Stored data
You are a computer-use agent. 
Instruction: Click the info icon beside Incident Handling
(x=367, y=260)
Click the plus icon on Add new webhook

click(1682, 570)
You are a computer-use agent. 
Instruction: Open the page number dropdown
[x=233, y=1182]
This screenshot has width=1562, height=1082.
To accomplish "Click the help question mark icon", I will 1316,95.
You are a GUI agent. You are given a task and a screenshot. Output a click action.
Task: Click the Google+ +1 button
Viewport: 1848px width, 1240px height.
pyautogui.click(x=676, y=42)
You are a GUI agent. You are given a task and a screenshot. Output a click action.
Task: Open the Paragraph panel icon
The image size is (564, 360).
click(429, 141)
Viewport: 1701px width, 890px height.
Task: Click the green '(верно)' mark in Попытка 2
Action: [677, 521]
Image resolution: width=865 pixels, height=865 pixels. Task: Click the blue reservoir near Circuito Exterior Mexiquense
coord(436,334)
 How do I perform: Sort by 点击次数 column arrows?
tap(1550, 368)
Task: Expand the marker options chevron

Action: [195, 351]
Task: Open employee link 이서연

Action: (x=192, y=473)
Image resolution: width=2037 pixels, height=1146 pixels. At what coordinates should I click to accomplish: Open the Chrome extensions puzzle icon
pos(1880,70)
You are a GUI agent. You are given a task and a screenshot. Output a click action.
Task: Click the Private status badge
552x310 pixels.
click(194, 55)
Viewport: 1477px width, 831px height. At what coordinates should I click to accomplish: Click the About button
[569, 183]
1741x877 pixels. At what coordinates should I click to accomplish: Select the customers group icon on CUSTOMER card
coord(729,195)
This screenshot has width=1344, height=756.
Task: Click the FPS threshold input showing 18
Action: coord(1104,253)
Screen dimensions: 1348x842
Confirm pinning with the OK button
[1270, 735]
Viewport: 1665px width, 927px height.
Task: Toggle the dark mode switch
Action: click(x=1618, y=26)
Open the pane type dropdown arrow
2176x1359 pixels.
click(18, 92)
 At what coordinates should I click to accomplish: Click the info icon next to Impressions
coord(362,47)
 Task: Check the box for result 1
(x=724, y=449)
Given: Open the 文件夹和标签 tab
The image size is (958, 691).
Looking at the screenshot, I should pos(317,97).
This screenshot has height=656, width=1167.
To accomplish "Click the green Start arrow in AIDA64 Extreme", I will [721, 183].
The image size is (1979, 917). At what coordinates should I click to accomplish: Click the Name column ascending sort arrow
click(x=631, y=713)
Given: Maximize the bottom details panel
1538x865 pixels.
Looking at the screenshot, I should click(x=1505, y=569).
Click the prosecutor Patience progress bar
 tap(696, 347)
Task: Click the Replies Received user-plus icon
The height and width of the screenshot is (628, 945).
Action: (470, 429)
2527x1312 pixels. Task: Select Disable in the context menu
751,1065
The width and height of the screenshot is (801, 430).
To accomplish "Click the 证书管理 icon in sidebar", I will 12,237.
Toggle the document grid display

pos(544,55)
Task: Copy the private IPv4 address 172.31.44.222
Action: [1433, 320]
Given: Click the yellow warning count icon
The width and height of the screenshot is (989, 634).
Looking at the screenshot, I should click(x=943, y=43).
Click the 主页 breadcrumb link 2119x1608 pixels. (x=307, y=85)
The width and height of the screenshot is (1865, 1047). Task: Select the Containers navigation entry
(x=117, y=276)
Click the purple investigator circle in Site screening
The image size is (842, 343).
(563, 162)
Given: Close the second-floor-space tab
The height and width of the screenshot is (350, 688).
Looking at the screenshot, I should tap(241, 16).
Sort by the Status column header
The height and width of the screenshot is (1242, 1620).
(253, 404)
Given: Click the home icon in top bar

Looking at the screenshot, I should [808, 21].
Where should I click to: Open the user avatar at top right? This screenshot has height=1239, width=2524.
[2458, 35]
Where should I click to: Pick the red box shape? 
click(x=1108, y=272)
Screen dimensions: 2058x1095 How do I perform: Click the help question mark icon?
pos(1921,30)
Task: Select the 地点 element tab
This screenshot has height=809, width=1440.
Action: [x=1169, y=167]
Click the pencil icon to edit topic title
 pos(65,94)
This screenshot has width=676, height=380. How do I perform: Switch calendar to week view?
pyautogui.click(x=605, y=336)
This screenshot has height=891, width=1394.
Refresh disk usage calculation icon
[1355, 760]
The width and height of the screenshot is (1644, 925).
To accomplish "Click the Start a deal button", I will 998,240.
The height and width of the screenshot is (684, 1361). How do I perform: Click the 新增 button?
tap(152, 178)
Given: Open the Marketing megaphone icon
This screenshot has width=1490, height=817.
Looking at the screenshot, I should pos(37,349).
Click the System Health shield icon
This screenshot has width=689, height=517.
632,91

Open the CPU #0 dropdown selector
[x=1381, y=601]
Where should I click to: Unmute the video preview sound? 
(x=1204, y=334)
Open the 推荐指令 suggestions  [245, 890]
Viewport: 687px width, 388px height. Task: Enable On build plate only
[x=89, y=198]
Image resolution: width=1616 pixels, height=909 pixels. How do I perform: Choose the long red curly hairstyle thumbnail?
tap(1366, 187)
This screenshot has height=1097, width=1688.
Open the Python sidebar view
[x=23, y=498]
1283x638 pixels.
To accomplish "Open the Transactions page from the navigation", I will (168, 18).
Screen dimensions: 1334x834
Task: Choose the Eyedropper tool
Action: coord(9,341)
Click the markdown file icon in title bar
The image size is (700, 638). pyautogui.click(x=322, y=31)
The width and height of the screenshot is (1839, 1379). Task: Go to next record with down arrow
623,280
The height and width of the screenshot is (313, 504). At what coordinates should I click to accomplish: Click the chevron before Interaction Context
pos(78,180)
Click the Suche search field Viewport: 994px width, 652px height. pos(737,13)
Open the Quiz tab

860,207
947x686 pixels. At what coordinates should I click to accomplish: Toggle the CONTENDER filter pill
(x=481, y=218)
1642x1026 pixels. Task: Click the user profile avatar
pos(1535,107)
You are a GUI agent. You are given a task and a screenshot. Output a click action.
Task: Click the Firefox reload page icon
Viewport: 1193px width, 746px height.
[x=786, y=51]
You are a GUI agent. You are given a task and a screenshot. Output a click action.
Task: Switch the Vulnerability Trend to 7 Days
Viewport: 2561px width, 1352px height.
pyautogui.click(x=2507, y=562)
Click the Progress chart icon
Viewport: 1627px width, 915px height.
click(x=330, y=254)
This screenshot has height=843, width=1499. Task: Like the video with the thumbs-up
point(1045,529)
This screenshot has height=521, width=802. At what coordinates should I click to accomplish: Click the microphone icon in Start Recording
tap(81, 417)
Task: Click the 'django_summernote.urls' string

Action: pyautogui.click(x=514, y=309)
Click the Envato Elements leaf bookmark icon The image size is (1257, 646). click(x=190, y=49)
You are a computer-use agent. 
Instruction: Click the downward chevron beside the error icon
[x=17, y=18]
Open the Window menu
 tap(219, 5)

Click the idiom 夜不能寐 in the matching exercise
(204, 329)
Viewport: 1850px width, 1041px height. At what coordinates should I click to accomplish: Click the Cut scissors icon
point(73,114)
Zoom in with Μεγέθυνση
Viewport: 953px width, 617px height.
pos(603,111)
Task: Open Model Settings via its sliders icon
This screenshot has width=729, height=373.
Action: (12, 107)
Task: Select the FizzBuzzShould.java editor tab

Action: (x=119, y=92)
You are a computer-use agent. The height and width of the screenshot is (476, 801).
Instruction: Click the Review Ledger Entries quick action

- WHAT IS EXPECTED:
Exact transcription of the records is all that is wanted.

- ANSWER BELOW:
You are a computer-use agent. 
Instruction: Click the info icon beside Incident Handling
(x=367, y=260)
Click the plus icon on Add new webhook

click(1682, 570)
You are a computer-use agent. 
Instruction: Open the page number dropdown
[x=233, y=1182]
This screenshot has width=1562, height=1082.
To accomplish "Click the help question mark icon", I will 1316,95.
You are a GUI agent. You are given a task and a screenshot. Output a click action.
Task: Click the Google+ +1 button
Viewport: 1848px width, 1240px height.
pyautogui.click(x=676, y=42)
You are a GUI agent. You are given a task and a screenshot. Output a click action.
Task: Open the Paragraph panel icon
The image size is (564, 360).
click(429, 141)
Viewport: 1701px width, 890px height.
Task: Click the green '(верно)' mark in Попытка 2
Action: [677, 521]
Image resolution: width=865 pixels, height=865 pixels. Task: Click the blue reservoir near Circuito Exterior Mexiquense
coord(436,334)
 How do I perform: Sort by 点击次数 column arrows?
tap(1550, 368)
Task: Expand the marker options chevron

Action: [195, 351]
Task: Open employee link 이서연

Action: (x=192, y=473)
Image resolution: width=2037 pixels, height=1146 pixels. At what coordinates should I click to accomplish: Open the Chrome extensions puzzle icon
pos(1880,70)
You are a GUI agent. You are given a task and a screenshot. Output a click action.
Task: Click the Private status badge
552x310 pixels.
click(194, 55)
Viewport: 1477px width, 831px height. At what coordinates should I click to accomplish: Click the About button
[569, 183]
1741x877 pixels. At what coordinates should I click to accomplish: Select the customers group icon on CUSTOMER card
coord(729,195)
This screenshot has width=1344, height=756.
Task: Click the FPS threshold input showing 18
Action: coord(1104,253)
Screen dimensions: 1348x842
Confirm pinning with the OK button
[1270, 735]
Viewport: 1665px width, 927px height.
Task: Toggle the dark mode switch
Action: click(x=1618, y=26)
Open the pane type dropdown arrow
2176x1359 pixels.
click(18, 92)
 At what coordinates should I click to accomplish: Click the info icon next to Impressions
coord(362,47)
 Task: Check the box for result 1
(x=724, y=449)
Given: Open the 文件夹和标签 tab
The image size is (958, 691).
Looking at the screenshot, I should pos(317,97).
This screenshot has height=656, width=1167.
To accomplish "Click the green Start arrow in AIDA64 Extreme", I will [721, 183].
The image size is (1979, 917). At what coordinates should I click to accomplish: Click the Name column ascending sort arrow
click(x=631, y=713)
Given: Maximize the bottom details panel
1538x865 pixels.
Looking at the screenshot, I should click(x=1505, y=569).
Click the prosecutor Patience progress bar
 tap(696, 347)
Task: Click the Replies Received user-plus icon
The height and width of the screenshot is (628, 945).
Action: (470, 429)
2527x1312 pixels. Task: Select Disable in the context menu
751,1065
The width and height of the screenshot is (801, 430).
To accomplish "Click the 证书管理 icon in sidebar", I will 12,237.
Toggle the document grid display

pos(544,55)
Task: Copy the private IPv4 address 172.31.44.222
Action: [1433, 320]
Given: Click the yellow warning count icon
The width and height of the screenshot is (989, 634).
Looking at the screenshot, I should click(x=943, y=43).
Click the 主页 breadcrumb link 2119x1608 pixels. (x=307, y=85)
The width and height of the screenshot is (1865, 1047). Task: Select the Containers navigation entry
(x=117, y=276)
Click the purple investigator circle in Site screening
The image size is (842, 343).
(563, 162)
Given: Close the second-floor-space tab
The height and width of the screenshot is (350, 688).
Looking at the screenshot, I should tap(241, 16).
Sort by the Status column header
The height and width of the screenshot is (1242, 1620).
(253, 404)
Given: Click the home icon in top bar

Looking at the screenshot, I should [808, 21].
Where should I click to: Open the user avatar at top right? This screenshot has height=1239, width=2524.
[2458, 35]
Where should I click to: Pick the red box shape? 
click(x=1108, y=272)
Screen dimensions: 2058x1095 How do I perform: Click the help question mark icon?
pos(1921,30)
Task: Select the 地点 element tab
This screenshot has height=809, width=1440.
Action: [x=1169, y=167]
Click the pencil icon to edit topic title
 pos(65,94)
This screenshot has width=676, height=380. How do I perform: Switch calendar to week view?
pyautogui.click(x=605, y=336)
This screenshot has height=891, width=1394.
Refresh disk usage calculation icon
[1355, 760]
The width and height of the screenshot is (1644, 925).
To accomplish "Click the Start a deal button", I will 998,240.
The height and width of the screenshot is (684, 1361). How do I perform: Click the 新增 button?
tap(152, 178)
Given: Open the Marketing megaphone icon
This screenshot has width=1490, height=817.
Looking at the screenshot, I should pos(37,349).
Click the System Health shield icon
This screenshot has width=689, height=517.
632,91

Open the CPU #0 dropdown selector
[x=1381, y=601]
Where should I click to: Unmute the video preview sound? 
(x=1204, y=334)
Open the 推荐指令 suggestions  [245, 890]
Viewport: 687px width, 388px height. Task: Enable On build plate only
[x=89, y=198]
Image resolution: width=1616 pixels, height=909 pixels. How do I perform: Choose the long red curly hairstyle thumbnail?
tap(1366, 187)
This screenshot has height=1097, width=1688.
Open the Python sidebar view
[x=23, y=498]
1283x638 pixels.
To accomplish "Open the Transactions page from the navigation", I will (168, 18).
Screen dimensions: 1334x834
Task: Choose the Eyedropper tool
Action: coord(9,341)
Click the markdown file icon in title bar
The image size is (700, 638). pyautogui.click(x=322, y=31)
The width and height of the screenshot is (1839, 1379). Task: Go to next record with down arrow
623,280
The height and width of the screenshot is (313, 504). At what coordinates should I click to accomplish: Click the chevron before Interaction Context
pos(78,180)
Click the Suche search field Viewport: 994px width, 652px height. pos(737,13)
Open the Quiz tab

860,207
947x686 pixels. At what coordinates should I click to accomplish: Toggle the CONTENDER filter pill
(x=481, y=218)
1642x1026 pixels. Task: Click the user profile avatar
pos(1535,107)
You are a GUI agent. You are given a task and a screenshot. Output a click action.
Task: Click the Firefox reload page icon
Viewport: 1193px width, 746px height.
[x=786, y=51]
You are a GUI agent. You are given a task and a screenshot. Output a click action.
Task: Switch the Vulnerability Trend to 7 Days
Viewport: 2561px width, 1352px height.
pyautogui.click(x=2507, y=562)
Click the Progress chart icon
Viewport: 1627px width, 915px height.
click(x=330, y=254)
This screenshot has height=843, width=1499. Task: Like the video with the thumbs-up
point(1045,529)
This screenshot has height=521, width=802. At what coordinates should I click to accomplish: Click the microphone icon in Start Recording
tap(81, 417)
Task: Click the 'django_summernote.urls' string

Action: pyautogui.click(x=514, y=309)
Click the Envato Elements leaf bookmark icon The image size is (1257, 646). click(x=190, y=49)
You are a computer-use agent. 
Instruction: Click the downward chevron beside the error icon
[x=17, y=18]
Open the Window menu
 tap(219, 5)

Click the idiom 夜不能寐 in the matching exercise
(204, 329)
Viewport: 1850px width, 1041px height. At what coordinates should I click to accomplish: Click the Cut scissors icon
point(73,114)
Zoom in with Μεγέθυνση
Viewport: 953px width, 617px height.
pos(603,111)
Task: Open Model Settings via its sliders icon
This screenshot has width=729, height=373.
Action: (12, 107)
Task: Select the FizzBuzzShould.java editor tab

Action: (x=119, y=92)
You are a computer-use agent. The height and width of the screenshot is (476, 801).
Instruction: Click the Review Ledger Entries quick action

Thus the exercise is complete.